Hey, so I was on mobile and I figure I should probably expand on why you should step it up.
Using pure, ready to go liquid yeast packets you get 100B (Billion) cells per packet, with a weight of around 120g. A _very_ rough estimate is 1B cells per Gram of liquid (There are about 4.5 billion yeast cells in 1 milliliter of yeast solids (solids with no excess liquid). in a slurry, only about 25% of the mass is yeast solids.)
Dry yeast is around 20B/g
So, say you managed to get 6 bottles, and from each of those managed to harvest around 3g of yeast, for a total of 18g of yeast. That's 1.8B cells. That is around 1/100th of what you need for a healthy pitch. That IF 100% of those cells are healthy. And that's IF you managed to get 18g of yeast, who knows? So, lets assume after sitting in bottles for so long, etc etc you have 50% viability. This means, .9B cells to start.

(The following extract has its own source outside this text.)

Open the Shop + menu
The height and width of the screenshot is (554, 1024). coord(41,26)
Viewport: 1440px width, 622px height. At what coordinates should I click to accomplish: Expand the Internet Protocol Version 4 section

Using an online calculator and information from Brewdad, you want to inoculate at between 20-100 million per ml of liquid. The pitch rate from your harvest is around 1.3m / ml
The growth rate for pitch rates that low are no more than 1.4 billion cells per gram of extract with a total extract weight of 100g for 1 L. This means you should end up with around 140B cells with a growth rate of 70 (this is all VERY loose calculations) so, a second 1L step would then equate to 140m/ml inoculation for a total of 282B cells and a decent pitch rate.
Bear in mind, there is a LOT of guess work there. However, I would step it up by crashing it, then doing another 1L of starter liquid and pitching the slurry. Then you KNOW you have enough Yeast.